Il segno luminoso della croce
di Filippo Di Giacomo
La religione tende sempre a mettersi al posto di Dio, a far sì che le persone cerchino Dio attraverso di essa. Per questo molti credono che Dio o lo si trova nei culti e nelle cerimonie religiose oppure non lo si trova in nessuna altra parte.
A questa concezione religiosa, lo dicono i Vangeli, Gesù si è opposto del tutto. Con la sua predicazione ha fatto molti sforzi per manifestare disistima per la classe sacerdotale e i dottori della legge. Addirittura li provocava ed essi, come ci appare dal racconto della Passione, si sentivano disprezzati da lui.
Per San Paolo è stata la religione a mandare a morte Gesù. Ed è sempre Paolo a vedere nel processo e nella morte del Figlio l’uscita del Padre dalla religione e il suo ingresso nel mondo profano degli uomini. E, insegna sempre Paolo, quest’uscita e quest’ingresso si accentueranno quando, al momento della Pentecoste, “lo Spirito si diffonde nella carne”, cioè quando si spargerà non solo sugli ebrei ma anche sui pagani e si propagherà, per così dire, nella vita di tutti gli uomini, compresi quelli che le religioni (e i loro capi) di allora e di adesso considerano “impuri”.
Gesù, nelle sue parabole, ha relativizzato al massimo la stessa idea di regno di Dio: è un granellino, una moneta nascosta sotto un mobile, un regno in mezzo a noi. E, guardandosi bene dal pronunciare la parola “religione”, ci ha detto che nel vero regno si entra solo mediante la fede. Ma anche di questa non ci ha dato alcuna definizione. Ci ha solamente spiegato che essa è contenuta soprattutto nel rapporto fraterno tra gli uomini. E che quindi il migliore culto che possiamo rendere a Dio è aiutare il prossimo, amare gli altri, perdonare i nemici, praticare una giustizia uguale per tutti. Ci ha anche detto che la morte è stata vinta e che quindi l’uomo è libero di decidere il proprio destino.

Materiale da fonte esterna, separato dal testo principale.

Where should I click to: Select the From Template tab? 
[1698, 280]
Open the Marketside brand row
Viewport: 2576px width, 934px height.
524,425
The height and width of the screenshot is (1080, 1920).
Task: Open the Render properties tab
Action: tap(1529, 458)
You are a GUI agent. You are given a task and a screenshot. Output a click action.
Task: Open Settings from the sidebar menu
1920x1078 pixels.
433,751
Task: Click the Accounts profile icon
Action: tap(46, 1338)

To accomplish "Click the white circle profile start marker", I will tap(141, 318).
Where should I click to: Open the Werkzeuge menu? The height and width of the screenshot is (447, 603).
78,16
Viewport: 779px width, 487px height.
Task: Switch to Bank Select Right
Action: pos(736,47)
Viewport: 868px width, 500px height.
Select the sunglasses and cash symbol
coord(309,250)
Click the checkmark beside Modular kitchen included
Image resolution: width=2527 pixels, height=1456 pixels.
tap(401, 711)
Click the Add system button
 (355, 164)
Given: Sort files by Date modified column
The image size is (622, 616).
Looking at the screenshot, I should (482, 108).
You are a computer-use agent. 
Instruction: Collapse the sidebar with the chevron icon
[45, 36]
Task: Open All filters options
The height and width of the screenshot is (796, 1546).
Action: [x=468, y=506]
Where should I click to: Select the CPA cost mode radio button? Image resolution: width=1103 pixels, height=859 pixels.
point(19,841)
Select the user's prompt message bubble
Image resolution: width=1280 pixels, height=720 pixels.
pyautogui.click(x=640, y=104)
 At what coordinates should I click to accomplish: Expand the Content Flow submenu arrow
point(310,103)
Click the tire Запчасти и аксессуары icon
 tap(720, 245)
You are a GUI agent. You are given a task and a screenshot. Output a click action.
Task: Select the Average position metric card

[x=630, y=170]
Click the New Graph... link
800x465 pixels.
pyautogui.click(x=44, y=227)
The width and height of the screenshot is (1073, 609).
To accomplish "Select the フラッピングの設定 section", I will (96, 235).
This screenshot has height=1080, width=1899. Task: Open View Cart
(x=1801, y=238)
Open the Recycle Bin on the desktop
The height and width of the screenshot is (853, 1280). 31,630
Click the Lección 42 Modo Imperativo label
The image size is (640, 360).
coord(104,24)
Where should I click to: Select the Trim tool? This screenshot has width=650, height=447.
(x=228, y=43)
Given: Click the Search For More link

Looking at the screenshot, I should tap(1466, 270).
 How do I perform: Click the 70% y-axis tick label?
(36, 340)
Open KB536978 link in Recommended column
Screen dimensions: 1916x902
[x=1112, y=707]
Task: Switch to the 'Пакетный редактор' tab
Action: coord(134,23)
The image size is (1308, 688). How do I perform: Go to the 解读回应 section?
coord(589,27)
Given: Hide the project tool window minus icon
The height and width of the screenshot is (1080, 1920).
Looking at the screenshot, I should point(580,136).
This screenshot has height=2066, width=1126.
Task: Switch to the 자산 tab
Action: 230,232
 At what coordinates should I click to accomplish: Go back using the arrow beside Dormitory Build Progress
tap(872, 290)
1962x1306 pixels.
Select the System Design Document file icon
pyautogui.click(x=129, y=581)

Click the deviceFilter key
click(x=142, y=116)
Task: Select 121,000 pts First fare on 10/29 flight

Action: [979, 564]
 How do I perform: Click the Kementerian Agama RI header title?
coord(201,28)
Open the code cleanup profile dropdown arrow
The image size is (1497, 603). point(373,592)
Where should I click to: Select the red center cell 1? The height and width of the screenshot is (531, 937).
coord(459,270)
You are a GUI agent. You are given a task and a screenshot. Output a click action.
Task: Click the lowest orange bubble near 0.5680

Nel Vangelo di Giovanni, l’ultima parola che il Cristo pronuncia suona così: “Tutto è compiuto”. Neanche morire è stato per lui un fatto passivo: significava compiere, portare a termine qualche cosa, eseguire, adempiere. Come ci ricordano da sempre gli esegeti più intelligenti, prima della sua passione e morte Gesù ha condotto proprio una bella vita. Se prendiamo sul serio il racconto dei Vangeli, i giorni della predicazione del Cristo non sono stati mai malinconici né per lui, né per i discepoli e neanche per quelli che lo ascoltavano con scetticismo. E le conseguenze effettive ed affettive di quello che insegnava ai suoi seguaci non erano mai tinte, come è facile avvertire invece nelle vite di altri “fondatori”di religioni, di manierismo. Parlava senza alcun tipo di “morbidezza”. E quando si riferiva agli stati d’animo collettivi della religiosità del suo tempo (gli ebrei si sentivano, giustamente, oppressi dai romani e dai pagani), non amava i colori decadenti dell’autunno e tanto meno quelli rattristanti dell’inverno. Nei Vangeli Gesù ci parla della luce dell’estate, dell’imminente raccolto, di donne colte dalle doglie del parto.
Per lui l’importante era osservare attentamente il processo del divenire dell’uomo e della storia: tutto segue il suo corso, il grano matura, una donna sta per partorire. Il nuovo nasce sempre, la vita trionfa. E niente, dal punto di vista iconografico, è mai riuscito ad insegnarci tutto questo meglio del Crocifisso. Stiamo parlando di una tradizione artistica, quella cristiana, che rappresenta l’80% di quella prodotta negli ultimi duemila anni in tutto il mondo. È dal IV secolo dopo Cristo che i cristiani vedono nella Croce la rappresentazione più leggibile più duratura e più popolare di quello che il Cristo ci ha detto sul vivere e sul morire. E fino a quando vita e morte saranno ancora in mano alla follia di chi crede di onorare l’Assoluto disprezzando l’Umano, il Crocifisso avrà ancora molto da dire.